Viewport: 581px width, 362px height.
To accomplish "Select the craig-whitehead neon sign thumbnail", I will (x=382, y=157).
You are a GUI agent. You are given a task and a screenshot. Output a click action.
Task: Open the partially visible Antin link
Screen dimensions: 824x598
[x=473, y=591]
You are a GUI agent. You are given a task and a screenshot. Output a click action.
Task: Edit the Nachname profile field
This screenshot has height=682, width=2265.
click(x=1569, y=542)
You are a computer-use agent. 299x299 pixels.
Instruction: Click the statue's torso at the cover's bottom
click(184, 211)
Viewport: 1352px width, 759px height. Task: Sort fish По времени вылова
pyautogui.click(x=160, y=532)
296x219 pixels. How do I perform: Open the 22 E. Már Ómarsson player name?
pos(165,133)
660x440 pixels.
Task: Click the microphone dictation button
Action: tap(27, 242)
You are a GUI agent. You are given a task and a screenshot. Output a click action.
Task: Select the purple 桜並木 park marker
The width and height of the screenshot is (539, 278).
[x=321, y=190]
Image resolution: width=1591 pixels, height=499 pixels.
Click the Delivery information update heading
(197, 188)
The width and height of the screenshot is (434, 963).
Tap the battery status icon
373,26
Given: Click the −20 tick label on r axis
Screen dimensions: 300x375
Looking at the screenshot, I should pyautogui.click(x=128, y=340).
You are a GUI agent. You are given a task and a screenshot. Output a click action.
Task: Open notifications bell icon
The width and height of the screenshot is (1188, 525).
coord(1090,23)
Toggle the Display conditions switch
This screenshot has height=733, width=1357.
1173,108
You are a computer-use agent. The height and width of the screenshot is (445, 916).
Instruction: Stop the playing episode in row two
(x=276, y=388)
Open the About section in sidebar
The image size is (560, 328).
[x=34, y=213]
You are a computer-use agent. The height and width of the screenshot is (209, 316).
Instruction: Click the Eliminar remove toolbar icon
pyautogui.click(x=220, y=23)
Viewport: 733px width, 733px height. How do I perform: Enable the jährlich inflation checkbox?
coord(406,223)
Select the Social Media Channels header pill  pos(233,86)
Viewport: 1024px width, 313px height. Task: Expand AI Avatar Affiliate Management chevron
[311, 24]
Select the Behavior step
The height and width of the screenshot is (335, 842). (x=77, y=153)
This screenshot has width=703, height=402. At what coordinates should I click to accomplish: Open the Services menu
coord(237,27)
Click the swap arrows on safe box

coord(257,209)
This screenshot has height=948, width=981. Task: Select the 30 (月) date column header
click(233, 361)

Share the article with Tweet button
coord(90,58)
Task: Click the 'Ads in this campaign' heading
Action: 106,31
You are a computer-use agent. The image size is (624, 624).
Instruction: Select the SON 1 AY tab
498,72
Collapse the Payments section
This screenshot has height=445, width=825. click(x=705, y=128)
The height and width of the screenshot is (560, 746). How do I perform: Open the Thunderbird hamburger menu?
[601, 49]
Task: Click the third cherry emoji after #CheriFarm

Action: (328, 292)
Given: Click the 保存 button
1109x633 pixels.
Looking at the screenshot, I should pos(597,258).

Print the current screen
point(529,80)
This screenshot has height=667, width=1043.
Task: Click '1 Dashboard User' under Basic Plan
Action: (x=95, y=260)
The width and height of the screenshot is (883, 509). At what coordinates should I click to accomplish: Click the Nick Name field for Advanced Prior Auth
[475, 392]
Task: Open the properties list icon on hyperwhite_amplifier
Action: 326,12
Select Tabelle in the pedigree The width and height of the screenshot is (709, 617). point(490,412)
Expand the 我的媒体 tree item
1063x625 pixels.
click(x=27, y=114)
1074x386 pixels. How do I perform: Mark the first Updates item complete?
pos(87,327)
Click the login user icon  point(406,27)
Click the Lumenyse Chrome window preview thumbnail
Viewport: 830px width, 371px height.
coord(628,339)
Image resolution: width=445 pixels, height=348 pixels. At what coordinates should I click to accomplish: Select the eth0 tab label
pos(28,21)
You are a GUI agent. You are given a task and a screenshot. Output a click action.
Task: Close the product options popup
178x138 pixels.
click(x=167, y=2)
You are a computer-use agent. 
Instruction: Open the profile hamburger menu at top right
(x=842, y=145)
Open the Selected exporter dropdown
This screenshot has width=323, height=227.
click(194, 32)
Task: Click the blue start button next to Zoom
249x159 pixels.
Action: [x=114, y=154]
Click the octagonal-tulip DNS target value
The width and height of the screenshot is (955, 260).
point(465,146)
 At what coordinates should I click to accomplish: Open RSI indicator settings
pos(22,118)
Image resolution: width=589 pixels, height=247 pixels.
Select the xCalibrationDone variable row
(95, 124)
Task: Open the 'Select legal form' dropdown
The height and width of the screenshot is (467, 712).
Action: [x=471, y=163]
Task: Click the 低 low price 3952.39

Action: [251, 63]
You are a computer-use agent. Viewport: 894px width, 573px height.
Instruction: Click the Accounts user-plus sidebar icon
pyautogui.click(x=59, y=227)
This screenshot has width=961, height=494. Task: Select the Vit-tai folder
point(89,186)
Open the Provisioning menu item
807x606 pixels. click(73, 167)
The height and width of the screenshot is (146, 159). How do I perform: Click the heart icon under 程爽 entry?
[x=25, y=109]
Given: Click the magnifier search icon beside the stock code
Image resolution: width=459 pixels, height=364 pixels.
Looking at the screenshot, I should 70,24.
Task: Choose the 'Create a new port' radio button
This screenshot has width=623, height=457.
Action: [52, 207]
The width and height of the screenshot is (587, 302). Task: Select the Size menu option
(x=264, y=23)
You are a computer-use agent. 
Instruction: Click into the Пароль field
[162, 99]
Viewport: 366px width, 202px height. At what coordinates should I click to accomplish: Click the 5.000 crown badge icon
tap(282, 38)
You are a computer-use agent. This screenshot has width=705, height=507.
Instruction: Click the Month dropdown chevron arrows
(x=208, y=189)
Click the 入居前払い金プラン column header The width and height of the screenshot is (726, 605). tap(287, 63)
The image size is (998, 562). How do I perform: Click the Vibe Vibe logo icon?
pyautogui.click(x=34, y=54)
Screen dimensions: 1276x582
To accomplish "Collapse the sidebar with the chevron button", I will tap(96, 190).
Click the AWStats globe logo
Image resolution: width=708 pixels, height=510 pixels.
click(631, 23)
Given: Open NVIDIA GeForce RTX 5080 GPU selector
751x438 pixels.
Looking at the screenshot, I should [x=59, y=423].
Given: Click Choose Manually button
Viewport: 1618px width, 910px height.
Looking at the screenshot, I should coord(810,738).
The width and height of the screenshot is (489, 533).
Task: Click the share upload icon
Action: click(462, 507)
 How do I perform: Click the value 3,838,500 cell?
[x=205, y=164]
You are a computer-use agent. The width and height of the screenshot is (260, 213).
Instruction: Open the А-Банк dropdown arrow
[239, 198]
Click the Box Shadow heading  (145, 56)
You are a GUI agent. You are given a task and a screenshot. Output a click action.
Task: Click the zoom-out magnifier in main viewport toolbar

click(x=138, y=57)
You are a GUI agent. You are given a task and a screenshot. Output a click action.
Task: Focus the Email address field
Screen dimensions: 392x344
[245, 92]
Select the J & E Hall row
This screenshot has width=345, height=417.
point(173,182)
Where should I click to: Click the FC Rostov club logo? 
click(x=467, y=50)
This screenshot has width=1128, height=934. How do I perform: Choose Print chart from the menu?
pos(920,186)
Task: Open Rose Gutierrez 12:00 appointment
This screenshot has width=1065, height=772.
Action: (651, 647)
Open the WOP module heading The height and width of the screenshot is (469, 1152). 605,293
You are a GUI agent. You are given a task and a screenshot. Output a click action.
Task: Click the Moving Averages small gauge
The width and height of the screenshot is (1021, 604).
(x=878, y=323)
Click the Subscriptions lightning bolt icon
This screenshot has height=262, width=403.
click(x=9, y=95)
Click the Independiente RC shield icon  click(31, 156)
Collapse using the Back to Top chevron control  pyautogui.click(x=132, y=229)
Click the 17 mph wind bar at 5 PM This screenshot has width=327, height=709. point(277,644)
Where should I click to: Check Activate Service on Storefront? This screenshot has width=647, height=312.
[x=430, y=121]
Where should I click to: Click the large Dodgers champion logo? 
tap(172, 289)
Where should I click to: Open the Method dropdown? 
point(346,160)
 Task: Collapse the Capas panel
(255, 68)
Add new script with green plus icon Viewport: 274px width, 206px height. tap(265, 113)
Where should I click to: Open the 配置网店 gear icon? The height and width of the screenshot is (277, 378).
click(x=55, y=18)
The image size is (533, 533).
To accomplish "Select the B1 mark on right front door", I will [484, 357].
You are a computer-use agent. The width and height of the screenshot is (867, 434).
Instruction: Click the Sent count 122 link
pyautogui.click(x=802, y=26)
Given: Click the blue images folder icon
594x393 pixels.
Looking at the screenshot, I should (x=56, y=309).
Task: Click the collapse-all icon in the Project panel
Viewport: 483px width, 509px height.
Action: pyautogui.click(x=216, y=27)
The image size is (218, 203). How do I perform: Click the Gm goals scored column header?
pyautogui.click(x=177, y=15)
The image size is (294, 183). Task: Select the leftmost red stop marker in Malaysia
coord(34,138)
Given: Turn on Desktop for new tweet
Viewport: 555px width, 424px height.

WHAT YOU NEED TO DO
Your task is to copy every line in the entries that holds the string "blue".

RESPONSE AREA
Task: Click the blue start button next to Zoom
Given: Click the blue images folder icon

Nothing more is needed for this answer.